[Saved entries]
○ ○ ○

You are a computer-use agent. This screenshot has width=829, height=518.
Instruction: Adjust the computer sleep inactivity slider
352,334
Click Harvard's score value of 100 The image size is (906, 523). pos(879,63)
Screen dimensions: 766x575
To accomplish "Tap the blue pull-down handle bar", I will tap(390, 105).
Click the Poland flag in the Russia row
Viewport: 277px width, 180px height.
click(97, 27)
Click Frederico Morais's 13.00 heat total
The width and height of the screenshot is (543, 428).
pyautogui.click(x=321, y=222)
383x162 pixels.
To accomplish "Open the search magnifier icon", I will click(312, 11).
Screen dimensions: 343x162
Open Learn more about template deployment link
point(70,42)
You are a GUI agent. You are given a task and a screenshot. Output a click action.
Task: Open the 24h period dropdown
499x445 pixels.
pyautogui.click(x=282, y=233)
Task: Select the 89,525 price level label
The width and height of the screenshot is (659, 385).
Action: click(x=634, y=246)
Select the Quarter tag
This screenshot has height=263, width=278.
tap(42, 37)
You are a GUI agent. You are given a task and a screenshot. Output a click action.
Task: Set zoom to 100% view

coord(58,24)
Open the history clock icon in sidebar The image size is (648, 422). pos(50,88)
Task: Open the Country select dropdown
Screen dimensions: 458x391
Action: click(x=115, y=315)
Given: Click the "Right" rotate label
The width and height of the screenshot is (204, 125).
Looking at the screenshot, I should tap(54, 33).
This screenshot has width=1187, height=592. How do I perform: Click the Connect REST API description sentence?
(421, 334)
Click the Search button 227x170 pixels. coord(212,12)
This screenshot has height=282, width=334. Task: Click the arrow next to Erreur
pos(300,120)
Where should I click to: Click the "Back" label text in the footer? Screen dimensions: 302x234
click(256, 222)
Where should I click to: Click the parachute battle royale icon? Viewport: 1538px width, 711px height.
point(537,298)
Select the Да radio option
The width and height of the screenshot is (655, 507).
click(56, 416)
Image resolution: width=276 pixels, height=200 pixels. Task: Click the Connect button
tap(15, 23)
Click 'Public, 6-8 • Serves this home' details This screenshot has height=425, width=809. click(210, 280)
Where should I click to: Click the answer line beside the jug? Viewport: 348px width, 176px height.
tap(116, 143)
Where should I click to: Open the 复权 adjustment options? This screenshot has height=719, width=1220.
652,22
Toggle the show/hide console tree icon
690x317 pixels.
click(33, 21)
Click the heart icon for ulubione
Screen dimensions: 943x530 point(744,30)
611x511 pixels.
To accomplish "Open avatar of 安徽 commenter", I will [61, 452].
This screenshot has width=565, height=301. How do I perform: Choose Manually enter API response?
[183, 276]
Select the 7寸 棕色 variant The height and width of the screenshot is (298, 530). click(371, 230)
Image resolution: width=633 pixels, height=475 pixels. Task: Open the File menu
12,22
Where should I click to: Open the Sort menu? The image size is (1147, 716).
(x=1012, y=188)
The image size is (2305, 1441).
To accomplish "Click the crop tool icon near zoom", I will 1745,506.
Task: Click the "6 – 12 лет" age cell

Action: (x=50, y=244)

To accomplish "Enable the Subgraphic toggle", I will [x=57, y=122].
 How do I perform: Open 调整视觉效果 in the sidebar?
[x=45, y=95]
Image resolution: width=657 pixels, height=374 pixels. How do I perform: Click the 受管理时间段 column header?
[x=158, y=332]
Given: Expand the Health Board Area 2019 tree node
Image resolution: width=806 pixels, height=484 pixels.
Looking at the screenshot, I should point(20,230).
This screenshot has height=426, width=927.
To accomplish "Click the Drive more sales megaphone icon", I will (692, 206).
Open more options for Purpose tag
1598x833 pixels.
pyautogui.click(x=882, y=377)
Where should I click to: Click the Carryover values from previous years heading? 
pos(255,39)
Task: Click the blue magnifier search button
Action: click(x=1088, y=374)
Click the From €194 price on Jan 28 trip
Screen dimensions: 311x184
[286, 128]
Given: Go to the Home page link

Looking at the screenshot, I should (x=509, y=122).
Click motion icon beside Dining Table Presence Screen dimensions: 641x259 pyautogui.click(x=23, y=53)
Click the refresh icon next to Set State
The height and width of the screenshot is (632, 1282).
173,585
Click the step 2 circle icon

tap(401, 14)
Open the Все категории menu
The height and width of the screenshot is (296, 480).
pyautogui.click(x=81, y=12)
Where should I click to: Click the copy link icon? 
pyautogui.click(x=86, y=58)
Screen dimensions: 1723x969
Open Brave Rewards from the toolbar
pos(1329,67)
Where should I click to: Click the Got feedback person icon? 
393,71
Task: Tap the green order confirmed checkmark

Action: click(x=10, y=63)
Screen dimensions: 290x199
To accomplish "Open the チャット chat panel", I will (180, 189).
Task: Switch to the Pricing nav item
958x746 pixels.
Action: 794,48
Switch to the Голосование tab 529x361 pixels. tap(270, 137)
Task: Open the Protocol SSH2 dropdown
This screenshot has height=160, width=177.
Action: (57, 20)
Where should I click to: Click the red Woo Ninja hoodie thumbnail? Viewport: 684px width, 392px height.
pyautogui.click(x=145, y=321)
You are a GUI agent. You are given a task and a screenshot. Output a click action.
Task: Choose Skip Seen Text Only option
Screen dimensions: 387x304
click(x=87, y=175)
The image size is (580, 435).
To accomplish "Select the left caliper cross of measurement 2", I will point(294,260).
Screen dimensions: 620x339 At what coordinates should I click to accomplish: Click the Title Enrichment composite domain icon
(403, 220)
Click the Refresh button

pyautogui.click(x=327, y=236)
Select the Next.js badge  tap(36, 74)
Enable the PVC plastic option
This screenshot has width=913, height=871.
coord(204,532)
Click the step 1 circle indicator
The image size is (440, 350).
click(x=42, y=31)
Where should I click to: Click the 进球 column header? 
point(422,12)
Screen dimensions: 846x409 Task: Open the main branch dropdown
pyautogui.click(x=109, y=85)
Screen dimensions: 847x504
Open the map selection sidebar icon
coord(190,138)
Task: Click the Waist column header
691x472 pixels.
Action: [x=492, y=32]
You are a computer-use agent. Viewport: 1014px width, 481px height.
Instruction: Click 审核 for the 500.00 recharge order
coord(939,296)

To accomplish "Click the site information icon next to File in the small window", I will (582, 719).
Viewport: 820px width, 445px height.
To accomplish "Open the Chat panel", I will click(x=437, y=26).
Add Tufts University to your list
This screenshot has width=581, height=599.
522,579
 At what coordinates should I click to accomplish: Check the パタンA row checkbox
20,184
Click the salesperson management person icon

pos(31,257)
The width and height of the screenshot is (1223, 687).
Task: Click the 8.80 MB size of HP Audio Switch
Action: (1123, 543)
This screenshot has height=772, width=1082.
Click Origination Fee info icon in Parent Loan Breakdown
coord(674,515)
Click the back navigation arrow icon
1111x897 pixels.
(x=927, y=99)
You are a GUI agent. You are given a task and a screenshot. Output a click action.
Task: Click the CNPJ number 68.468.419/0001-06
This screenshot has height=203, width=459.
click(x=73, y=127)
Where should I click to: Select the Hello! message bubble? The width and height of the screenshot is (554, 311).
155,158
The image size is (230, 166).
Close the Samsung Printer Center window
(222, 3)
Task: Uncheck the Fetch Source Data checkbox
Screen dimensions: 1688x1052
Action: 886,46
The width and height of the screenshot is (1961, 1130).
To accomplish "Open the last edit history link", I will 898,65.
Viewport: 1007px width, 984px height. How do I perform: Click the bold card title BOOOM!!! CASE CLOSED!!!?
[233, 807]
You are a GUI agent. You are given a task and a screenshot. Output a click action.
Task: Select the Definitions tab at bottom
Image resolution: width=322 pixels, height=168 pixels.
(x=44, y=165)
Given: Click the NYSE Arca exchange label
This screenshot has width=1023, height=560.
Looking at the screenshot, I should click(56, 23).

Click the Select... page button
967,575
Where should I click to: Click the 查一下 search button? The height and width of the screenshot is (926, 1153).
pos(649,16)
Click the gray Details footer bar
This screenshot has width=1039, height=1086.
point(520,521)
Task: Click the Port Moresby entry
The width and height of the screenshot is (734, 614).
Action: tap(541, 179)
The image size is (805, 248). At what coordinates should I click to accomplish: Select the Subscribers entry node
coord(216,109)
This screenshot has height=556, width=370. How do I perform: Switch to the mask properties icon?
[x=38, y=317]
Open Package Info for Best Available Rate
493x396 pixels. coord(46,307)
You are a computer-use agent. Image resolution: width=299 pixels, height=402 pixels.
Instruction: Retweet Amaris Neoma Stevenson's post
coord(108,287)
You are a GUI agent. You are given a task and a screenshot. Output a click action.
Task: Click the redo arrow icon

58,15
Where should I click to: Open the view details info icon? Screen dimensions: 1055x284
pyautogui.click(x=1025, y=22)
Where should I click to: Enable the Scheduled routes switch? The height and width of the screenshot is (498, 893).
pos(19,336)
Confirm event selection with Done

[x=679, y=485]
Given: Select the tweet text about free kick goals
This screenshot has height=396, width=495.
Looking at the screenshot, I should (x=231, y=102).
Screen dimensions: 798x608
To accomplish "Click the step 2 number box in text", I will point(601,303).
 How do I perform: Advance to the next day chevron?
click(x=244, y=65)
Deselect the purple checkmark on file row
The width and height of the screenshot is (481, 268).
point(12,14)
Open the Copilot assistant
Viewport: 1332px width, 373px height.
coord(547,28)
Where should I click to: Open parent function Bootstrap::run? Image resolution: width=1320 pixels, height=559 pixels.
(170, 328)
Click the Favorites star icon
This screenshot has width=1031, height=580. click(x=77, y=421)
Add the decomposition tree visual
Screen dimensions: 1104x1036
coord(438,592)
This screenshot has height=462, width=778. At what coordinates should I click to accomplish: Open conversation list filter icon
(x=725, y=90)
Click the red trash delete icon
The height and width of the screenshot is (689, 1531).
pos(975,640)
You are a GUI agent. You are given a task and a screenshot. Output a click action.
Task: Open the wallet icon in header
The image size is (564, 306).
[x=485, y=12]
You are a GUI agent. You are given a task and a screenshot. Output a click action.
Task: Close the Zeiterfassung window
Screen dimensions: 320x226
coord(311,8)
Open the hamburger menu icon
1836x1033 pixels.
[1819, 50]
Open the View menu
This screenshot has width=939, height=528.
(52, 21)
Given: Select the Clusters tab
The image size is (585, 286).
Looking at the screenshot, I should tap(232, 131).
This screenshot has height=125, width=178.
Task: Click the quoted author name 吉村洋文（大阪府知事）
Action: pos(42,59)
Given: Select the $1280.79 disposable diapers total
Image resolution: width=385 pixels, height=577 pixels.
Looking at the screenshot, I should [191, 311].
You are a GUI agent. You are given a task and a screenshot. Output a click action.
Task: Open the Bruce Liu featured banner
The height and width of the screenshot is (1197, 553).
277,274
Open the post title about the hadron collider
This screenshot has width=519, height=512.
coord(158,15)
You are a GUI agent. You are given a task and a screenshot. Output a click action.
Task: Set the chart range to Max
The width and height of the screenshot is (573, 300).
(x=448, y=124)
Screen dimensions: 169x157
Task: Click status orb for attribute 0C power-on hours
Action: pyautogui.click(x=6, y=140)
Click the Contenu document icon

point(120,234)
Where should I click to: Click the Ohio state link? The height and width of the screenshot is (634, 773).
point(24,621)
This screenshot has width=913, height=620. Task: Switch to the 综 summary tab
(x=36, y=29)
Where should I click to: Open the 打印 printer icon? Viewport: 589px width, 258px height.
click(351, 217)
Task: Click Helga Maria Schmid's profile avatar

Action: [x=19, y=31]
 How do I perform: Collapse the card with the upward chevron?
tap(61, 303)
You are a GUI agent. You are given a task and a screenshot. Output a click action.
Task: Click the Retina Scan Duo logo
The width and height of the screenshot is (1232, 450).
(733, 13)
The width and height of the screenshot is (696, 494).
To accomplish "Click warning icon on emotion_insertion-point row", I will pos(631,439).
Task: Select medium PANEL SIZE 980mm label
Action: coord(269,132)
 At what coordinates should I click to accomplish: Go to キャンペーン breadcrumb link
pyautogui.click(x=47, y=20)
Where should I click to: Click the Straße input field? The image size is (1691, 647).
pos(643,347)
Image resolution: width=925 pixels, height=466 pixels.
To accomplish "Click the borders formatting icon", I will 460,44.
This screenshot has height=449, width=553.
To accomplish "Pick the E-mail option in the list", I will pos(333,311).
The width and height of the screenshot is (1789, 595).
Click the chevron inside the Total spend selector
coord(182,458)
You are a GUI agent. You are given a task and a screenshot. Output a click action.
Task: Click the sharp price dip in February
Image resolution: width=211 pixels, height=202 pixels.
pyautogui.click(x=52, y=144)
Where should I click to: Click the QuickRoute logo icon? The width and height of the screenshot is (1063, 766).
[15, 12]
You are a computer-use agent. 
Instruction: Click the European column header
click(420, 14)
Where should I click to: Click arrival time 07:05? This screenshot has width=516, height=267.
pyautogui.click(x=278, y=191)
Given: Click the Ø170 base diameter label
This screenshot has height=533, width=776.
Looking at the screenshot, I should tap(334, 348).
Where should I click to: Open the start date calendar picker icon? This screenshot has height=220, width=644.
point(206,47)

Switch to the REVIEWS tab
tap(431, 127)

○ ○ ○

[Required work] Please give everything from the line containing "Open more options for Purpose tag" down to the line containing "Looking at the screenshot, I should (x=509, y=122)." again, replacing "Purpose" with "Priority" and keeping all else unchanged.

[Task result]
Open more options for Priority tag
1598x833 pixels.
pyautogui.click(x=882, y=377)
Where should I click to: Click the Carryover values from previous years heading? 
pos(255,39)
Task: Click the blue magnifier search button
Action: click(x=1088, y=374)
Click the From €194 price on Jan 28 trip
Screen dimensions: 311x184
[286, 128]
Given: Go to the Home page link

Looking at the screenshot, I should (x=509, y=122).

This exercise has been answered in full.